* TRY IT *
Copy nothing but the lines below, from the one with "Task: Tap the search magnifier icon" through the one with "Click the road blocked marker on map", exactly as written; no pictures should appear.

[[ ENTRIES SUPPLIED, beginning ]]

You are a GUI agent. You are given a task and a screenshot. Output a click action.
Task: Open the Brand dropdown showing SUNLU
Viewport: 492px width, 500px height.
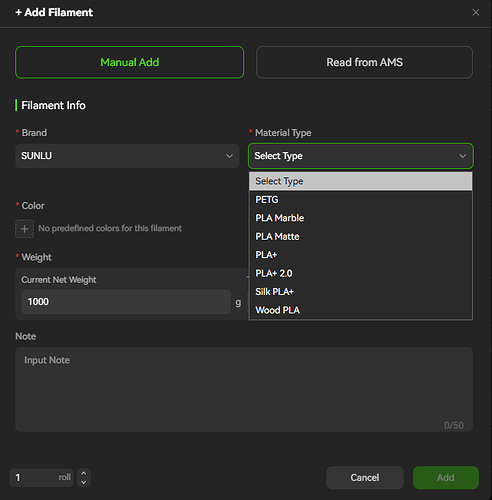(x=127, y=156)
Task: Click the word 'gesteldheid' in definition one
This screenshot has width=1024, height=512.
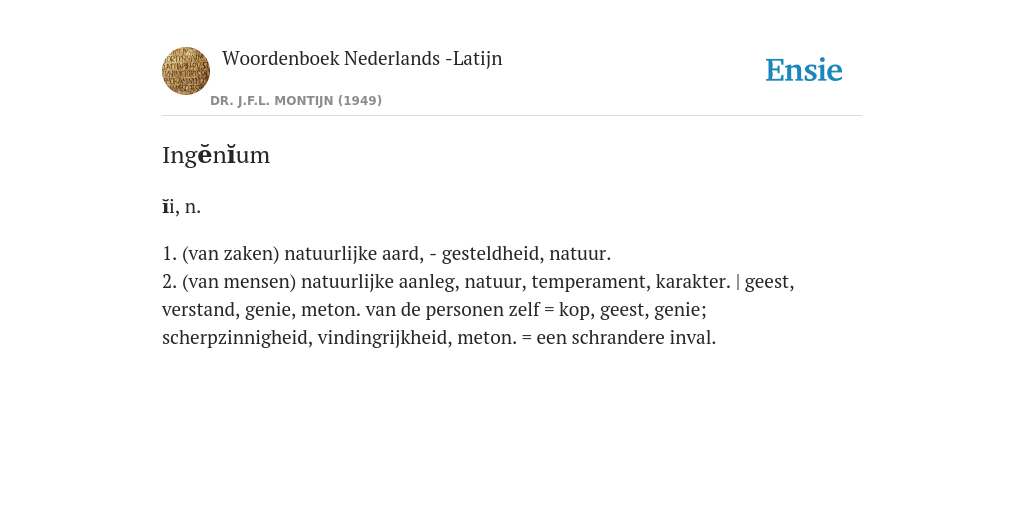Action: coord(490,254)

[[ ENTRIES SUPPLIED, end ]]
[[ ENTRIES SUPPLIED, beginning ]]

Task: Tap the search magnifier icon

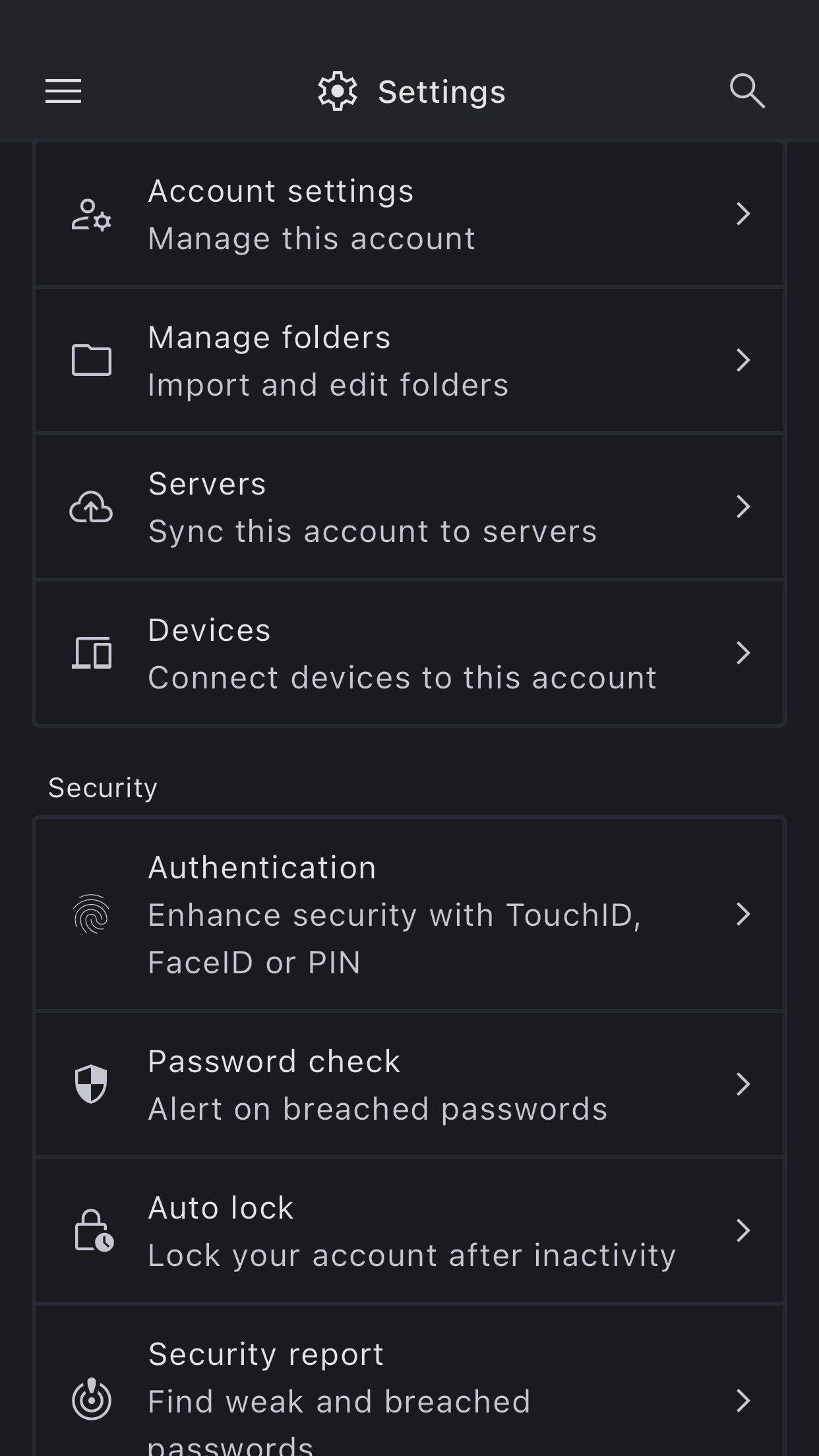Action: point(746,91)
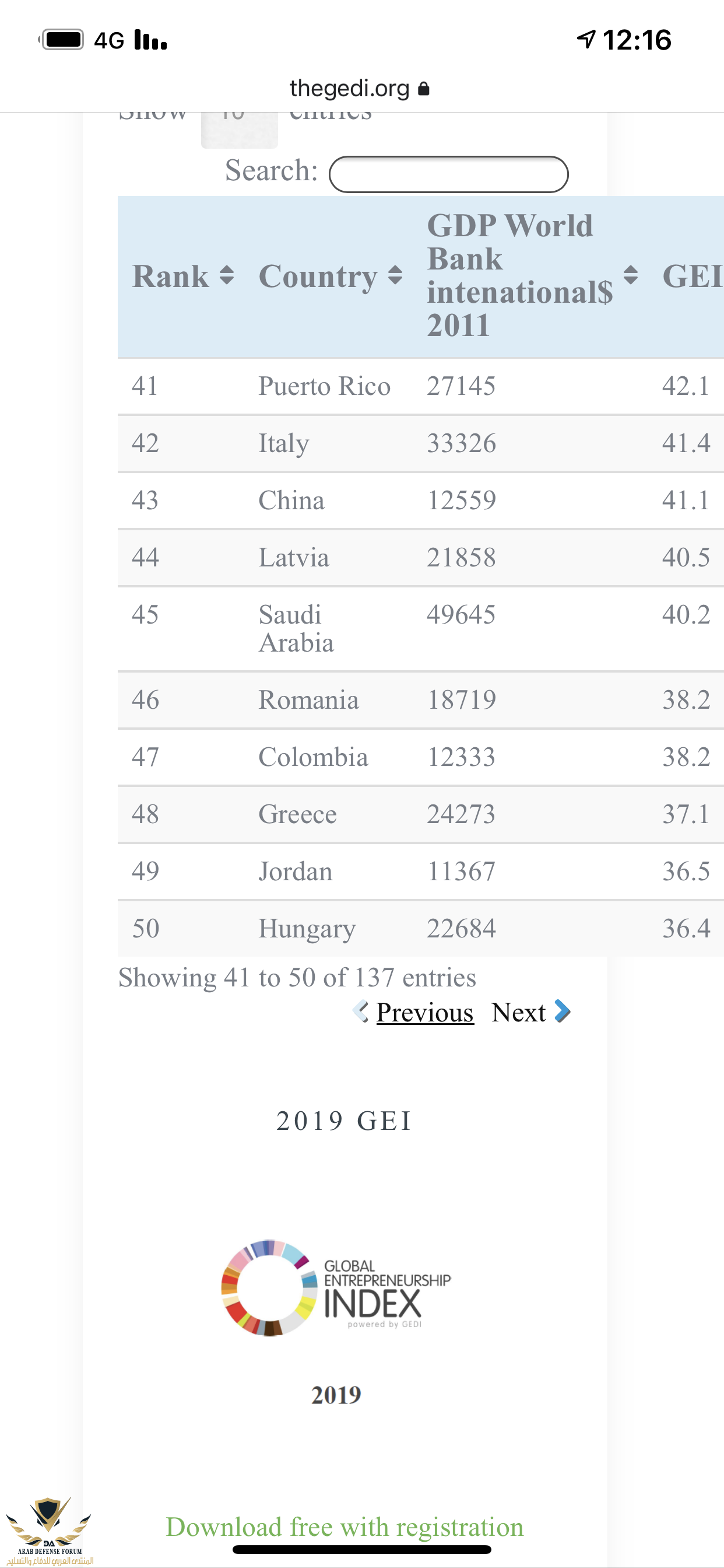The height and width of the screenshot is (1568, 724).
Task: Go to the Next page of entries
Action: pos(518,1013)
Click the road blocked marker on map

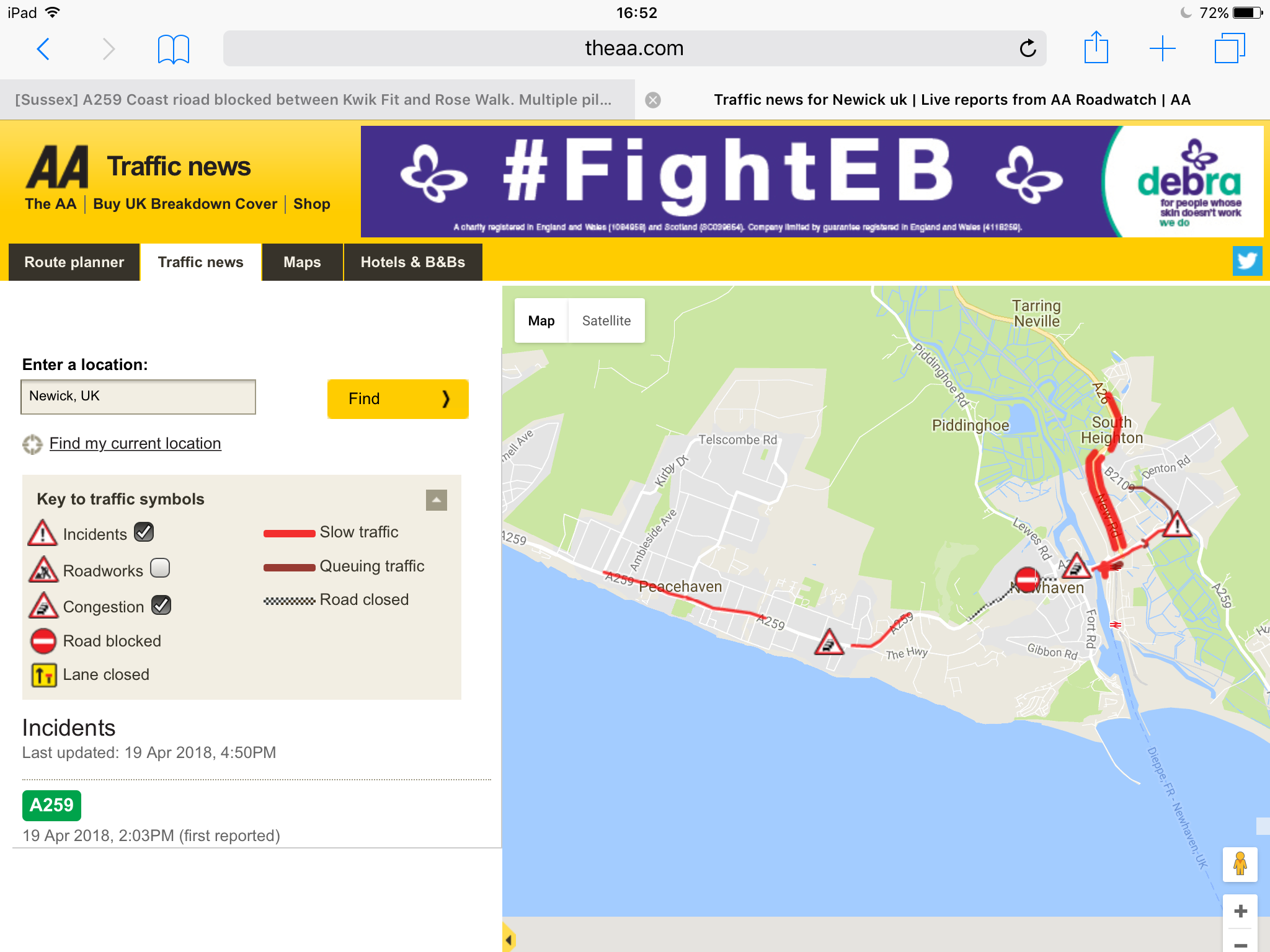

[[ ENTRIES SUPPLIED, end ]]

* TASK OUTPUT *
Task: Tap the search magnifier icon

Action: point(746,91)
The height and width of the screenshot is (1568, 724).
Task: Go to the Next page of entries
Action: pos(518,1013)
Click the road blocked marker on map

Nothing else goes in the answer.